Other examples of studied associations between bacteria and chronic inflammation are the linkage of chronic carriage of Salmonella enterica serovar Typhi with a higher risk of carcinoma of the gallbladder [22] and the linkage of colonization by Bacteriodes fragilis with colon cancer [23].

Eukaryotic organisms possess a number of molecular mechanisms to maintain the integrity of their genomes. Among the most hazardous lesions are DSBs, since a single unrepaired DNA DSB can provoke cell death [24]. Bacterial toxins designated as genotoxins may also be a source of DSBs.

Induction of DSBs leads to activation of the DNA damage response (DDR), comprising initial sensing of DNA breaks followed by a chain of events leading to cell cycle arrest, DNA damage repair, and cell cycle resumption. Initially, DSBs activate PARP1 and PARP2, poly (ADP-ribose) polymerases that catalyze poly (ADP)-ribosylation of histones and other nuclear proteins. Subsequent recruitment of the MRN complex composed of MRE11, NBS1, and RAD50 triggers at the site of DNA damage activation of the ATM (Ataxia telangiectasia mutated) kinase via autophosphorylation. ATM activation results in phosphorylation of histone H2AX at serine 139 (γH2AX) and formation of DNA repair foci at sites of DSBs [25]. The presence of γH2AX initiates mobilization of MDC1 (mediator of DNA damage checkpoint protein 1) to recruit RNF8 and RNF168 (ring finger proteins 8 and 168) [26]. These proteins facilitate histone ubiquitination that, in turn, promotes accumulation of 53BP1 (p53-binding protein) and BRCA 1 (breast cancer gene 1) proteins [27]. ATM also activates the transcription factor p53, inducing cell cycle arrest by transcriptionally regulating the cyclin-dependent kinase inhibitor p21. Ubiquitination is thought to promote local alterations in chromatin structure facilitating DSB signaling and DNA repair. Irreversible DNA damage results in apoptosis or senescence.

So far, three types of E. coli genotoxins have been described: (1) the cytolethal distending toxins (CDT), also produced by other species of the Enterobacteriaceae including Salmonella enterica serovar Typhi [28]; (2) colibactin [29], [30]; and (3) the E. coli uropathogenic-specific protein [31]. Mammalian cells intoxicated with either the CDT or colibactin have been shown to activate the classical DDR [30], [32], [33].
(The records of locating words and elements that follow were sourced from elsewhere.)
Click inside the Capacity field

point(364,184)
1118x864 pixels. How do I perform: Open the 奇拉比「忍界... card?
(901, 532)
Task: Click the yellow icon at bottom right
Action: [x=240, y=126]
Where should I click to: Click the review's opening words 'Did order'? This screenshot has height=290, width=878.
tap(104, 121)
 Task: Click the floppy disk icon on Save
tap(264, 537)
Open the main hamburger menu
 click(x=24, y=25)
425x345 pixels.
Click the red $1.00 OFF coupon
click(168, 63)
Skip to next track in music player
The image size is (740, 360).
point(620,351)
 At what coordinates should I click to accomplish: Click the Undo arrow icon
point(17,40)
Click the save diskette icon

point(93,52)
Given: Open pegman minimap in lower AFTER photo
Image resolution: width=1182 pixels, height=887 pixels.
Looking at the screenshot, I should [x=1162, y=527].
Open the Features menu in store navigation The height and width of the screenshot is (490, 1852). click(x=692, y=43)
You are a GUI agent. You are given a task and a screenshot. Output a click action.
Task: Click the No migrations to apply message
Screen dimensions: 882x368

Chronic exposure to DNA-damaging agents may cause genome instability, enhancing the risk of tumor development. In vitro, chronic exposure to CDT produced by Helicobacter hepaticus promoted induction of genome instability due to impaired activation of the DDR and cell cycle checkpoints—properties associated with tumor progression [34]. Moreover, colibactin has been shown to promote colorectal cancer. In mice, intestinal inflammation promoted alteration of microbial composition, provoking expansion of E. coli producing the genotoxin colibactin and subsequent tumorigenesis [35].

The bacterial SOS response regulates DNA repair and restart of stalled replication forks. Induction of the SOS response affects bacterial adaptation to stress, including antimicrobial tolerance, resistance, and virulence. Blocking SOS induction could be a means of preventing the evolution of bacterial resistance and of controlling significant pathogens. In turn, bacterial pathogens in host cells provoke DNA damage and DNA repair due to chronic inflammation and/or production of genotoxins.